● **TASK DIRECTIONS**:
Report how many lines below contain the word "range". Give only the number.

● **RECORDED INFORMATION**:
---+---

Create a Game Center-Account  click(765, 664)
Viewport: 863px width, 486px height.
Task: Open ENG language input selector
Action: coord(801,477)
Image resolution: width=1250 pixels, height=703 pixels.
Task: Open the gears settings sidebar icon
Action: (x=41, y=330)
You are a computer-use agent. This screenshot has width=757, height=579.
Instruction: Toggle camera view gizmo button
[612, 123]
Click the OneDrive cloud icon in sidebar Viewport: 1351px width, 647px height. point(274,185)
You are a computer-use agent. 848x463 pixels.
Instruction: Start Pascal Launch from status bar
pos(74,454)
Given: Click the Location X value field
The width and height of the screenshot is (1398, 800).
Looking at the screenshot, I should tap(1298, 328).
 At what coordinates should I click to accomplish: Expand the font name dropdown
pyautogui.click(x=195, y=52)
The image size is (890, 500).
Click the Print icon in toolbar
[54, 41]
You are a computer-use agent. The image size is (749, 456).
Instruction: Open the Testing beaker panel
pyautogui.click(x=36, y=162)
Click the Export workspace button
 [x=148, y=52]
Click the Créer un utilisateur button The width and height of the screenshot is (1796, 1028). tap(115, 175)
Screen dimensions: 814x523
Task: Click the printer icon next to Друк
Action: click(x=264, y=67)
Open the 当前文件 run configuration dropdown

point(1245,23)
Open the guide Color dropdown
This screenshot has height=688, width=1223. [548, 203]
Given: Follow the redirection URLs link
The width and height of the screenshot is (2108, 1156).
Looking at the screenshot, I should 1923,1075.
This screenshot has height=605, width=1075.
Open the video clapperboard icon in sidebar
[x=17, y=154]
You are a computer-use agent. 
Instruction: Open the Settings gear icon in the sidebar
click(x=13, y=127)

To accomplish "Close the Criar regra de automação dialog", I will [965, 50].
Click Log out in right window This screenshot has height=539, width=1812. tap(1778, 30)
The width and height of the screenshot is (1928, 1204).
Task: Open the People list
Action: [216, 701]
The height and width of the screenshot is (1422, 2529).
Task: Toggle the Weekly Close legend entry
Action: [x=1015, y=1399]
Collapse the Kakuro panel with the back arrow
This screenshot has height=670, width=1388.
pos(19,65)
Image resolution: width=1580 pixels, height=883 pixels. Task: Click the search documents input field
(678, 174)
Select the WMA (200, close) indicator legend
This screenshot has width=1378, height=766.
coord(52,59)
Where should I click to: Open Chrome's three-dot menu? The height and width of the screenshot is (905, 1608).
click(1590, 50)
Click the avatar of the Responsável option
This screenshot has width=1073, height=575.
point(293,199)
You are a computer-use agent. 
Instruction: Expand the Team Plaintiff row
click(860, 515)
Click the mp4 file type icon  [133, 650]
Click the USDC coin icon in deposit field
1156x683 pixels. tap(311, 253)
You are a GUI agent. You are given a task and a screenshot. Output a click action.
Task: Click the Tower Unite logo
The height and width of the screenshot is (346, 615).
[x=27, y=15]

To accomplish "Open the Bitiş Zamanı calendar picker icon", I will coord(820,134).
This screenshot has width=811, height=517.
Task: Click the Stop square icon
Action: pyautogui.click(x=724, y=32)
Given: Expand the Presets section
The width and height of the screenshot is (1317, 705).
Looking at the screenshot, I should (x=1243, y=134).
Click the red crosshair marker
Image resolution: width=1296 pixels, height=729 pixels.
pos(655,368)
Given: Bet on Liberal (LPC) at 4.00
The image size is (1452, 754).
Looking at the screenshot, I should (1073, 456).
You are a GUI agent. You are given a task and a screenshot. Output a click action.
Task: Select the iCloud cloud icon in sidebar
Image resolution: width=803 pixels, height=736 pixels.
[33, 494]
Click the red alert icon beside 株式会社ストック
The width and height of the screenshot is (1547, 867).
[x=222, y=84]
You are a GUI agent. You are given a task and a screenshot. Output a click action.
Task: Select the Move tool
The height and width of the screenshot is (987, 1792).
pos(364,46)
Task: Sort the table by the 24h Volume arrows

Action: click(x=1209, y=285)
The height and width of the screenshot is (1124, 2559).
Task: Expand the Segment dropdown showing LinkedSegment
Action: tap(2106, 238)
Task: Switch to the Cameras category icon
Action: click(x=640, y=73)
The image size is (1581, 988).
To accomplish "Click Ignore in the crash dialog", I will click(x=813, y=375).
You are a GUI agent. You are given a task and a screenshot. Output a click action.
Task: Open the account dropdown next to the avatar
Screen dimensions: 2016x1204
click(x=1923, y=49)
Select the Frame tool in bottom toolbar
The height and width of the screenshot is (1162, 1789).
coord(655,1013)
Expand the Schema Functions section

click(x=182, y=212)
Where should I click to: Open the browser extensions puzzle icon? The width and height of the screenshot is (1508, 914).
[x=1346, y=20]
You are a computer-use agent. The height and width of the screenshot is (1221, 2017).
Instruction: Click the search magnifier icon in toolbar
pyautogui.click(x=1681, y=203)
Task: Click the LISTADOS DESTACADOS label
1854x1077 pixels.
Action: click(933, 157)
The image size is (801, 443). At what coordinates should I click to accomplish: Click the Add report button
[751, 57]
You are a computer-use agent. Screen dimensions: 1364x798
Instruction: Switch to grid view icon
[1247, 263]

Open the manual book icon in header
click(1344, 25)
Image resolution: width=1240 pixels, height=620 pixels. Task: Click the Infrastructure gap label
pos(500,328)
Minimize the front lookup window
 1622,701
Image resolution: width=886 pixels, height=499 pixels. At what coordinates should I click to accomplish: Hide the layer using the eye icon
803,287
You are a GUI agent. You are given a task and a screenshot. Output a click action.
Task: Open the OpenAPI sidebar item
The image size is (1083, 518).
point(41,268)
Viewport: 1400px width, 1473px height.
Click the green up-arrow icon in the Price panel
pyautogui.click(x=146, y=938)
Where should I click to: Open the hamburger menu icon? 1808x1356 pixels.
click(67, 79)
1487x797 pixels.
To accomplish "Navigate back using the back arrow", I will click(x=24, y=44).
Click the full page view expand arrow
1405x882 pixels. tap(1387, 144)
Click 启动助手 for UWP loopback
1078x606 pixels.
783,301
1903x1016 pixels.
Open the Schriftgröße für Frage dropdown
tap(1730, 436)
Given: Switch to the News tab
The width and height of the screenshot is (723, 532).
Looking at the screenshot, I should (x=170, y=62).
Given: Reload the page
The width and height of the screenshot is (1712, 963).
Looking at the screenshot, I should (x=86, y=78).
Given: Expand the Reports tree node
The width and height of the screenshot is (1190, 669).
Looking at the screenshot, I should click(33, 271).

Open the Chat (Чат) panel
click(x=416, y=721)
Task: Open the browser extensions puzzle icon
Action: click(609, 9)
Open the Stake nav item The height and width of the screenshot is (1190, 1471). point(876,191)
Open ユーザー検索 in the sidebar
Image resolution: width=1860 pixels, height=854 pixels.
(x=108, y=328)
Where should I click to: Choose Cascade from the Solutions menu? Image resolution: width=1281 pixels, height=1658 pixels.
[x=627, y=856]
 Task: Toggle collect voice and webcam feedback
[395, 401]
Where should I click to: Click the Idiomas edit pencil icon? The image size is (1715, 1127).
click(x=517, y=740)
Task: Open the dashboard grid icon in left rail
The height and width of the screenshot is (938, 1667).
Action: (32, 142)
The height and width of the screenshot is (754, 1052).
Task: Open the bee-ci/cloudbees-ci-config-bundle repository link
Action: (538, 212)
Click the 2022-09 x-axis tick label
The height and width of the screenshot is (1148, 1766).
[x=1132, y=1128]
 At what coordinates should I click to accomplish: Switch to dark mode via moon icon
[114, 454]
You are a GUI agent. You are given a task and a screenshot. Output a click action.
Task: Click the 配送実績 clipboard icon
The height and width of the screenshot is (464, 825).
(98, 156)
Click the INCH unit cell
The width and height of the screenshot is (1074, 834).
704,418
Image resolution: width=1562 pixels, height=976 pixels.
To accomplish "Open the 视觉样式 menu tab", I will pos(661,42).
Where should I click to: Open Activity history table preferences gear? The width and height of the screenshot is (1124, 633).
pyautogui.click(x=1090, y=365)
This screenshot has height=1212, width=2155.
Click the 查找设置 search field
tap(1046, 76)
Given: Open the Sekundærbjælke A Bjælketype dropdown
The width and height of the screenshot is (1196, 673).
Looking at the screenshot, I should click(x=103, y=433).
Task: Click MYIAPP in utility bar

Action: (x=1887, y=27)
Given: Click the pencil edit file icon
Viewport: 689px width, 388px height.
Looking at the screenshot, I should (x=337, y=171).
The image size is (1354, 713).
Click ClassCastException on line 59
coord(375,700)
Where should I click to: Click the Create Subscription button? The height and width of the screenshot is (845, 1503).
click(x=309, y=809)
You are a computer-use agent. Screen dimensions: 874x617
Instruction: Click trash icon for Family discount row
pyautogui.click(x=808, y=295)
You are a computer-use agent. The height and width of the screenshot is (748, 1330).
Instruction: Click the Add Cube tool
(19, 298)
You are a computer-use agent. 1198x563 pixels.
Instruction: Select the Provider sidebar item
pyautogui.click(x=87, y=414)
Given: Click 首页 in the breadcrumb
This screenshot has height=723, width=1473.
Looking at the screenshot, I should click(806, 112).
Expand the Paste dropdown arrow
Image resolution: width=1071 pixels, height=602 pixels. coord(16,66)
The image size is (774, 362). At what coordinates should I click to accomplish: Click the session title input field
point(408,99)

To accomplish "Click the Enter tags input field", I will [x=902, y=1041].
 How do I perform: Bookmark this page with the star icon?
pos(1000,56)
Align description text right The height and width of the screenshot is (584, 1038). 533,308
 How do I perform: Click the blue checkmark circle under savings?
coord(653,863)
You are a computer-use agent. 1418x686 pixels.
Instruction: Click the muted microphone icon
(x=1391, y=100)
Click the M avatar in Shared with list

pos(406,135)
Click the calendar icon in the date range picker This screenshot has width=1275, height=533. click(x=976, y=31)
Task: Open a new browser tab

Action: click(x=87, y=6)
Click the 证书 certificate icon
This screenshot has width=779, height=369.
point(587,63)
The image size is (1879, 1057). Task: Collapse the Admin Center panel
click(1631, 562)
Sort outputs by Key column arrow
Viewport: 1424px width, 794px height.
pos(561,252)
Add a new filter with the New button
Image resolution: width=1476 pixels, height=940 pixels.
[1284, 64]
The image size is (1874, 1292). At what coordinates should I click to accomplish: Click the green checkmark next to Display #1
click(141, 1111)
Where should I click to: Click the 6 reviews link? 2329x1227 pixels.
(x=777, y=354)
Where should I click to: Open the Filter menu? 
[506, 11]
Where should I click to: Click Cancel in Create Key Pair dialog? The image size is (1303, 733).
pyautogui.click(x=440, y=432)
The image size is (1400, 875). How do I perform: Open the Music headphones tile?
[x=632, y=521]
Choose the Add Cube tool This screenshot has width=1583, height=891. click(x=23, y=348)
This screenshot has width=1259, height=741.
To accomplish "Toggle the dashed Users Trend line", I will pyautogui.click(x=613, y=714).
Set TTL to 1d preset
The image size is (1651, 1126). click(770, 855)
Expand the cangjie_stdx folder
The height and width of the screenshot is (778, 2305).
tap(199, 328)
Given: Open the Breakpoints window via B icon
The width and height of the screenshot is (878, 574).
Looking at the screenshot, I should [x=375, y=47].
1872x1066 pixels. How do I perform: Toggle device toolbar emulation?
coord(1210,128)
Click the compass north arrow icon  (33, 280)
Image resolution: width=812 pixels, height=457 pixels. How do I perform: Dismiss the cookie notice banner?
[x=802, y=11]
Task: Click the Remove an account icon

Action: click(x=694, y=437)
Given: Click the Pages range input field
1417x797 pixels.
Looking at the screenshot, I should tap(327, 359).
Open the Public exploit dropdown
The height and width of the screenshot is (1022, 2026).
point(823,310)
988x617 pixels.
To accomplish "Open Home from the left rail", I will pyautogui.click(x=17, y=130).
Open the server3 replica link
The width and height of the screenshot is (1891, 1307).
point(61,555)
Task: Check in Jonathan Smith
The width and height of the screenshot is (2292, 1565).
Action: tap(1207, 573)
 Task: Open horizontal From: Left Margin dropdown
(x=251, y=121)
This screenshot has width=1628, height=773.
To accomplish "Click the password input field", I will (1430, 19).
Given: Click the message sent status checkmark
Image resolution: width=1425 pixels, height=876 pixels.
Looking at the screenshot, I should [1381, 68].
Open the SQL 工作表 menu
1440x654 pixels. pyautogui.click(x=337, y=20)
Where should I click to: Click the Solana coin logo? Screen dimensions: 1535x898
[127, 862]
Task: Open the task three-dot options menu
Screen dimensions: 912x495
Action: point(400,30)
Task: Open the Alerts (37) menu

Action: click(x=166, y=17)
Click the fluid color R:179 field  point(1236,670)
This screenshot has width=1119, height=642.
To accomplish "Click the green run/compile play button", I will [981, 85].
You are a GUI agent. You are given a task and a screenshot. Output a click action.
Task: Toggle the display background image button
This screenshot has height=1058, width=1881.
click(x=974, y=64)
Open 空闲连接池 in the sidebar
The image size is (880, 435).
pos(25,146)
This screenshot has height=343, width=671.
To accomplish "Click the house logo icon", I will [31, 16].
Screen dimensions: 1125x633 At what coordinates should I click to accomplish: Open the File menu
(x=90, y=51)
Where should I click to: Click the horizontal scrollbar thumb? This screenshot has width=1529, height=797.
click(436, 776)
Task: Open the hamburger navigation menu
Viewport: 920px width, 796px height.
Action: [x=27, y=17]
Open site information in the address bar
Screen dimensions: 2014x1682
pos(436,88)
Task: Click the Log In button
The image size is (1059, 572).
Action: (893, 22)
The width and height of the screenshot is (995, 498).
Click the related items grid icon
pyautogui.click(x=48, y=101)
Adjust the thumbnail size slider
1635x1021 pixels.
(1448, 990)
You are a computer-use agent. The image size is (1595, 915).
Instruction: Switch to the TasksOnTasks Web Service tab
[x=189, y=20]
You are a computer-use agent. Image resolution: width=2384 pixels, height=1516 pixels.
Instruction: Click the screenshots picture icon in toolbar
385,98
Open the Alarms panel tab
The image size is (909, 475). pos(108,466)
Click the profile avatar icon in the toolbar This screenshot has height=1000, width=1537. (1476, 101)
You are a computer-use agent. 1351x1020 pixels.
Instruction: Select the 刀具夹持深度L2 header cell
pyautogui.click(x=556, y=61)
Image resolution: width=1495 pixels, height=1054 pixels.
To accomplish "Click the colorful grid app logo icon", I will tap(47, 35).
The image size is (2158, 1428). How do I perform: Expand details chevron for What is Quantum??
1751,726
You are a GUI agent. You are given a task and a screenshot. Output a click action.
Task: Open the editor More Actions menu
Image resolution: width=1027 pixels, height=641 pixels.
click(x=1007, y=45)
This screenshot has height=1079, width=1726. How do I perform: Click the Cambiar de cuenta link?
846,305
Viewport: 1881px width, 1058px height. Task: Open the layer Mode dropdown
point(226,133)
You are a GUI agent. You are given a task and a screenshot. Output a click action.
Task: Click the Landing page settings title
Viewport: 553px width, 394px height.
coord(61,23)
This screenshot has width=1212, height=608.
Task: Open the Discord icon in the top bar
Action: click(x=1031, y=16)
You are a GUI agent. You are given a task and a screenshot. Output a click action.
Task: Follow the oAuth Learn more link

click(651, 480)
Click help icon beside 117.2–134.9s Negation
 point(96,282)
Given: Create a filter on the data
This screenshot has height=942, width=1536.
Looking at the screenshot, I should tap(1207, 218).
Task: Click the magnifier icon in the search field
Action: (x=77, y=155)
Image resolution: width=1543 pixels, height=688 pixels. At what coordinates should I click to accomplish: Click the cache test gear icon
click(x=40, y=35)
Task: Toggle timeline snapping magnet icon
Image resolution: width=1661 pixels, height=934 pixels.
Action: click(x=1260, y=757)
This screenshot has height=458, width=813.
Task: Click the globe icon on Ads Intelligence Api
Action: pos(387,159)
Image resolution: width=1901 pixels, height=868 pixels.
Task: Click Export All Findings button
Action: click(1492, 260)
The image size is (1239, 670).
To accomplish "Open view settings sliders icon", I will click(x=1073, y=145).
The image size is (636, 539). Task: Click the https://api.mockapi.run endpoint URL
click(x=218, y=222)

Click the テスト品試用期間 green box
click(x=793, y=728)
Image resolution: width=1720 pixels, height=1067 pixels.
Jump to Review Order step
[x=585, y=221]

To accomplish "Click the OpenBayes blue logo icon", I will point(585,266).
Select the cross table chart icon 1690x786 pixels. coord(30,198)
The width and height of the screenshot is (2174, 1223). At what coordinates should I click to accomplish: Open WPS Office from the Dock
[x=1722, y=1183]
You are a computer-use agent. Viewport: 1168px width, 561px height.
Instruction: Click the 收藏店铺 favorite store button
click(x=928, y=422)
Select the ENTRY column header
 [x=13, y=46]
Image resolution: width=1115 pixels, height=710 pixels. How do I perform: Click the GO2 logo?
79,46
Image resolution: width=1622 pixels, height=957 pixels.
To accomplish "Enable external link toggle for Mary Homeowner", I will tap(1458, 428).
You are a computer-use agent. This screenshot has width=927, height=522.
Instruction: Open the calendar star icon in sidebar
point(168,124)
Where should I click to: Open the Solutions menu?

---+---

● **SOLUTION FOR THIS EXERCISE**:
2